REQUIREMENT – Transcribe the listing below only from the line with "Viewport: 740px width, 414px height." up to and including the line with "Task: Select the Demographics section".

[INPUT RECORDS — start]

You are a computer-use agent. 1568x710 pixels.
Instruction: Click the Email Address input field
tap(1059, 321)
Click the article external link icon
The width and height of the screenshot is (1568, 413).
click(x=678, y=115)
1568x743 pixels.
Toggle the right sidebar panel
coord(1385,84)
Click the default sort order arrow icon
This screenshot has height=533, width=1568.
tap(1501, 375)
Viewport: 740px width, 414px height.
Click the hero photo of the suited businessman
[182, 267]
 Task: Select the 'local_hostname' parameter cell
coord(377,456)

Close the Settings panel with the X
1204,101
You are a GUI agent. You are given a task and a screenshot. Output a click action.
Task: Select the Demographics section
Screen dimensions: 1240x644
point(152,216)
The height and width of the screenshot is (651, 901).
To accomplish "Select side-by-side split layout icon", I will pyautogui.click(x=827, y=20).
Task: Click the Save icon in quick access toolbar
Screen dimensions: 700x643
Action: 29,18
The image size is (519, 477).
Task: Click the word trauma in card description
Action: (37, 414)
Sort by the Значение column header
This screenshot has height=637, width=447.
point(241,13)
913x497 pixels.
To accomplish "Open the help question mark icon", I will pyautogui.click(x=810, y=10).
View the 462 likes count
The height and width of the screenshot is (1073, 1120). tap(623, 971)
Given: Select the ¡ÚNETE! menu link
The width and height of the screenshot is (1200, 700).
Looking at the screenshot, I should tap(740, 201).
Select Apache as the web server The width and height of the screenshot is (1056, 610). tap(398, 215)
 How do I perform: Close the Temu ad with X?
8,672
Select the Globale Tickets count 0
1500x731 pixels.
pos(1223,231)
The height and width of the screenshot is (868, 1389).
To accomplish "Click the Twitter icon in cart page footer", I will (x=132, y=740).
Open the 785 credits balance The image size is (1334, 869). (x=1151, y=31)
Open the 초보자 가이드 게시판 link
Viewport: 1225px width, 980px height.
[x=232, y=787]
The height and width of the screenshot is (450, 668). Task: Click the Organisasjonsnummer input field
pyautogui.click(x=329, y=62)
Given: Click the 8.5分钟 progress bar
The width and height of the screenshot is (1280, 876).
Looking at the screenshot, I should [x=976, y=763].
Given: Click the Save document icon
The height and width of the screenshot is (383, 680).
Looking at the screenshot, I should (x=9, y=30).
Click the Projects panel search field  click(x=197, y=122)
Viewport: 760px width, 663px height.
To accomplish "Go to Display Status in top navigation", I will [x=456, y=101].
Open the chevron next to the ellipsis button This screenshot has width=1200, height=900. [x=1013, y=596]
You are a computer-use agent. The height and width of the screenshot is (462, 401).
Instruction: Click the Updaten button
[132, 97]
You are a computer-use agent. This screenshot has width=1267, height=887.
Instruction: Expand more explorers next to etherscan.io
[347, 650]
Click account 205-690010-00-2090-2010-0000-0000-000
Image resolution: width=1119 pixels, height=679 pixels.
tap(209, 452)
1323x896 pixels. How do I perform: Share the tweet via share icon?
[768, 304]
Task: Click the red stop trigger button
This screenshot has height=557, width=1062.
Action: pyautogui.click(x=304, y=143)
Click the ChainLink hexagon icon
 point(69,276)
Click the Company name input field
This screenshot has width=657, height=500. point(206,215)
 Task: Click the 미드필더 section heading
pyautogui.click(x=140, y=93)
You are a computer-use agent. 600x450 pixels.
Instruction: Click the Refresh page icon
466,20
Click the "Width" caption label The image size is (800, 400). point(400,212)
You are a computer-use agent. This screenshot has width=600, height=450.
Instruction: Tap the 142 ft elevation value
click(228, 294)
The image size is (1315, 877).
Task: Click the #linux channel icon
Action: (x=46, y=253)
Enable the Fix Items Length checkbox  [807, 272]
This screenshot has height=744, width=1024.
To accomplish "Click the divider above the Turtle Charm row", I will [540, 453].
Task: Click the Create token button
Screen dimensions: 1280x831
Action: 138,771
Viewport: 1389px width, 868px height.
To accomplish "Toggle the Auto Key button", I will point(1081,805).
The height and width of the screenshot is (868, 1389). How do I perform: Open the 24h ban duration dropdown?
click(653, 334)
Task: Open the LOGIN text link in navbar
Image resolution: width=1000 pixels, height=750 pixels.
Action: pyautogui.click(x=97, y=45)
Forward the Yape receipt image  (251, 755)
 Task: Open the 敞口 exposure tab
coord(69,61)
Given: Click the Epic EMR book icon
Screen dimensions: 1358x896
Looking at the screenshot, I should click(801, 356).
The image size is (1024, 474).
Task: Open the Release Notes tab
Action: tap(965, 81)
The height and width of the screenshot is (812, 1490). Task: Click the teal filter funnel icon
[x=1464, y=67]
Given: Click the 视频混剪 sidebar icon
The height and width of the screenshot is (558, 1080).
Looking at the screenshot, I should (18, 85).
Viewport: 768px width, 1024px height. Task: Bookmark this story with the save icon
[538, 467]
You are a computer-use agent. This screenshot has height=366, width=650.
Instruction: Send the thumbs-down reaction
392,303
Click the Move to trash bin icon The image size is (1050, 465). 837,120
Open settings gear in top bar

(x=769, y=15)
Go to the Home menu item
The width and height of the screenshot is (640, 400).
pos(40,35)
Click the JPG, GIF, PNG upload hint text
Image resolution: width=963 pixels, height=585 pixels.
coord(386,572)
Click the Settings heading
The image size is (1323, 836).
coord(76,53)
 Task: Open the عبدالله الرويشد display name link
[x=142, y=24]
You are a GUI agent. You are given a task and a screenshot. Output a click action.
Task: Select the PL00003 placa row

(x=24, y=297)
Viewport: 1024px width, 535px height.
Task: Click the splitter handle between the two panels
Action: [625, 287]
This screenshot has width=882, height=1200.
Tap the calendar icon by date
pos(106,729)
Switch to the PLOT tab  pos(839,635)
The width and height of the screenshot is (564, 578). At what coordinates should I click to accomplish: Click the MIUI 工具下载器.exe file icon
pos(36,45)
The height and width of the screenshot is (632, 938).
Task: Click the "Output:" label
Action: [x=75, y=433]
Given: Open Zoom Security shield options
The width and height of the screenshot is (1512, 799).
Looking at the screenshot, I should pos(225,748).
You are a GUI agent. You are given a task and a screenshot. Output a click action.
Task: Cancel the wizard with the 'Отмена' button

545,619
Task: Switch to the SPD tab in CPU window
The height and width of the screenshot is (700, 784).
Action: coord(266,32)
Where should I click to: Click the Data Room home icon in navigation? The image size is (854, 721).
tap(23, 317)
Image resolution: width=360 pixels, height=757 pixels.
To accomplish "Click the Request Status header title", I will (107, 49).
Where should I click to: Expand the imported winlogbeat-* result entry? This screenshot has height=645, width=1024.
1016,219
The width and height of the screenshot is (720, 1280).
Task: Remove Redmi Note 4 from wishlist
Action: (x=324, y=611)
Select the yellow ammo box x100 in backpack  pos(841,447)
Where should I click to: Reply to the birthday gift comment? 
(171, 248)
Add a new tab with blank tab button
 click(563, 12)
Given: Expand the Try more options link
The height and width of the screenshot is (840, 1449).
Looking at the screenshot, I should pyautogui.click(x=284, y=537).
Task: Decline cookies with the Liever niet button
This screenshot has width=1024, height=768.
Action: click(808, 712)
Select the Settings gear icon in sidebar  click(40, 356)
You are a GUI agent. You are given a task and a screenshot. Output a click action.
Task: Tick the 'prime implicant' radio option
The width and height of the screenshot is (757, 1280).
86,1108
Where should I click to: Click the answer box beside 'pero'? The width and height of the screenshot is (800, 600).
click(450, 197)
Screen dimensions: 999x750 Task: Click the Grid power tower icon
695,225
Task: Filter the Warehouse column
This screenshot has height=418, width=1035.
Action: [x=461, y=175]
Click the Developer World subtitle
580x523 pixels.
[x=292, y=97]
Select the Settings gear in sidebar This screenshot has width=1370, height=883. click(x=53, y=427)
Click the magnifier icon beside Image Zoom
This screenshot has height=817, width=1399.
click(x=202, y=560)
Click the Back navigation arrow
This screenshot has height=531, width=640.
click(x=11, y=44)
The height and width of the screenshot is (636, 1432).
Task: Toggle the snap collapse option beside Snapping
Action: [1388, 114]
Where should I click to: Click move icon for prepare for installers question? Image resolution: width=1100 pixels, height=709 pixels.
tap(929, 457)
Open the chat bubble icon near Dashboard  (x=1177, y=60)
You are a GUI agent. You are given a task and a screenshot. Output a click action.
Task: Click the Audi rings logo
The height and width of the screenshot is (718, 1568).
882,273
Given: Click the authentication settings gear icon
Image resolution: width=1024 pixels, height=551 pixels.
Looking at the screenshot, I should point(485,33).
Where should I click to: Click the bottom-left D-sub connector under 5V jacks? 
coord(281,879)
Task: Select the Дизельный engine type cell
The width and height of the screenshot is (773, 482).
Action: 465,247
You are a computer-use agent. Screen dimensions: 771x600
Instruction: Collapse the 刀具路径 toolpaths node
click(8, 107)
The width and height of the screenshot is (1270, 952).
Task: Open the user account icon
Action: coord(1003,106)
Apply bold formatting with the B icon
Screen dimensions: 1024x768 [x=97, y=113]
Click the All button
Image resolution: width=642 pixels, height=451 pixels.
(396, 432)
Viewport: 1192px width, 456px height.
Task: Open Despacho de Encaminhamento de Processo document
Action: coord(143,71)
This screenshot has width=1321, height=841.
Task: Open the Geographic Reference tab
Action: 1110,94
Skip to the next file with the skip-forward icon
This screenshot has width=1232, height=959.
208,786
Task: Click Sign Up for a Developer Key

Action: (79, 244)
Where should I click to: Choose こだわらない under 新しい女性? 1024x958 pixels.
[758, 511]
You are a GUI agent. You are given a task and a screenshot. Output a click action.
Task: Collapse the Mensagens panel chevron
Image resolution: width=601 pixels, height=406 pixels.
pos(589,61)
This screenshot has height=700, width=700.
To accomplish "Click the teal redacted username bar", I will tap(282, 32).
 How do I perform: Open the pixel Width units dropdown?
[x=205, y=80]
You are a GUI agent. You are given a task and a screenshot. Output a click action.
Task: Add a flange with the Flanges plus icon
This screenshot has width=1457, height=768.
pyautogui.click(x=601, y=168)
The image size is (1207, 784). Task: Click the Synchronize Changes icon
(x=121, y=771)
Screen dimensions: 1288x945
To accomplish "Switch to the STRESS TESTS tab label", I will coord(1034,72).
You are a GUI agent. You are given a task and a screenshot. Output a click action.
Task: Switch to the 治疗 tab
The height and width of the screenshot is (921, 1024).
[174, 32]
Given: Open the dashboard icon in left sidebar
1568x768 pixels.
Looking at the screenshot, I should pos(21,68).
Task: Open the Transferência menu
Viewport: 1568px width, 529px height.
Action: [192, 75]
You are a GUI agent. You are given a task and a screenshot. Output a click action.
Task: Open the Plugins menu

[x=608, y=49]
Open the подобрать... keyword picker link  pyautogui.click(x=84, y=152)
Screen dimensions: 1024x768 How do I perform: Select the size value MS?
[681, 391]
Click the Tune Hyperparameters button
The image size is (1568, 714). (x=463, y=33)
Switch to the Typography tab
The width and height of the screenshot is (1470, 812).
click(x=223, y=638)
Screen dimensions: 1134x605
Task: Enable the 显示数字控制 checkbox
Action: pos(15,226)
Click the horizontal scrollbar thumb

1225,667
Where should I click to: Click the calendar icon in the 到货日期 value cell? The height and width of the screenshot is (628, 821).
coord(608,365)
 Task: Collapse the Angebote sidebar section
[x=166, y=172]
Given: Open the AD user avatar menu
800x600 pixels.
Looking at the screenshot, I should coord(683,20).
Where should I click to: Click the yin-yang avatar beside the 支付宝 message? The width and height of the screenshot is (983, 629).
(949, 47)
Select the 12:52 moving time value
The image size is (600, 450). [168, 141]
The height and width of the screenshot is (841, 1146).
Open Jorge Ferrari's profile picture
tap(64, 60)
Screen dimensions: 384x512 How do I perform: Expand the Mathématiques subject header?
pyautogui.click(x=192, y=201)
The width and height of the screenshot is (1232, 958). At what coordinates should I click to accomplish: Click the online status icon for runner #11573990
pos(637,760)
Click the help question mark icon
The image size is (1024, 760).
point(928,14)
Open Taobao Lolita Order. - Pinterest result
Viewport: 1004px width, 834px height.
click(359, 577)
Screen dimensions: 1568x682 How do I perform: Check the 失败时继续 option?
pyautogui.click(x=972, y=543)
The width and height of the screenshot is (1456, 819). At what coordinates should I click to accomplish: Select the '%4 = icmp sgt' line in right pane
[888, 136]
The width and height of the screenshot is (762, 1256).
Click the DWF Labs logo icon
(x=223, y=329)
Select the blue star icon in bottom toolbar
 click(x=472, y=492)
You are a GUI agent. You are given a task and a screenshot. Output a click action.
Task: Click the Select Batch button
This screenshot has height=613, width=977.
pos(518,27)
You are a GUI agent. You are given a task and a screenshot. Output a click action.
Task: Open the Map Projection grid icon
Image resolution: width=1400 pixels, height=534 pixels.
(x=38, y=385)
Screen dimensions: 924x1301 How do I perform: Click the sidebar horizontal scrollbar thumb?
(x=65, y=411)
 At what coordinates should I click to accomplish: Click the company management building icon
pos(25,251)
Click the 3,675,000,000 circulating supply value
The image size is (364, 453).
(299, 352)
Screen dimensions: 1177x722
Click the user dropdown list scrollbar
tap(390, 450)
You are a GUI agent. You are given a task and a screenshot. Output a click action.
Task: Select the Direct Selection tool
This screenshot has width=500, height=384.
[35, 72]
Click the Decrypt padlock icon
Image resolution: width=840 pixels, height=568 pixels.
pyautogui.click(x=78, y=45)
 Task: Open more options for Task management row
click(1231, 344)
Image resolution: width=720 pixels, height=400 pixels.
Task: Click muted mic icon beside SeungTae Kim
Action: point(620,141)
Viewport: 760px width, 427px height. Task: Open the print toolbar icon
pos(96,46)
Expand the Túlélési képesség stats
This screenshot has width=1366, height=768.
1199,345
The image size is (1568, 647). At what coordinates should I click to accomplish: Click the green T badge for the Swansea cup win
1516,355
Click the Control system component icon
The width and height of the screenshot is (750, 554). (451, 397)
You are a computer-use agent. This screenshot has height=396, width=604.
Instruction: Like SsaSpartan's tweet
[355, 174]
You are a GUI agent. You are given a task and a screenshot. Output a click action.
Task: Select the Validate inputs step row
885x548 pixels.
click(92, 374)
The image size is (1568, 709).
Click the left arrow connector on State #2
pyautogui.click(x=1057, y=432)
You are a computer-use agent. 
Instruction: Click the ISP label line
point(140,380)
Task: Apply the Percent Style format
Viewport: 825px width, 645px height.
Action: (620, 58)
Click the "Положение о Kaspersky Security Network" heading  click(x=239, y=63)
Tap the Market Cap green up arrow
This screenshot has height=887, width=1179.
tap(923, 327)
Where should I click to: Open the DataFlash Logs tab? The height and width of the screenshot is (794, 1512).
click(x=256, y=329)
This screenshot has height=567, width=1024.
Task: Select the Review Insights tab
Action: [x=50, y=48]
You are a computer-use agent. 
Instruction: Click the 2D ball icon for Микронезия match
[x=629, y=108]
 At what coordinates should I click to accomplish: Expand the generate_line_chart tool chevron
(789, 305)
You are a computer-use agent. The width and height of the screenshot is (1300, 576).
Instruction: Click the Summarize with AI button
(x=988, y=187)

[INPUT RECORDS — finish]

RESPONSE AREA –
Viewport: 740px width, 414px height.
Click the hero photo of the suited businessman
[182, 267]
 Task: Select the 'local_hostname' parameter cell
coord(377,456)

Close the Settings panel with the X
1204,101
You are a GUI agent. You are given a task and a screenshot. Output a click action.
Task: Select the Demographics section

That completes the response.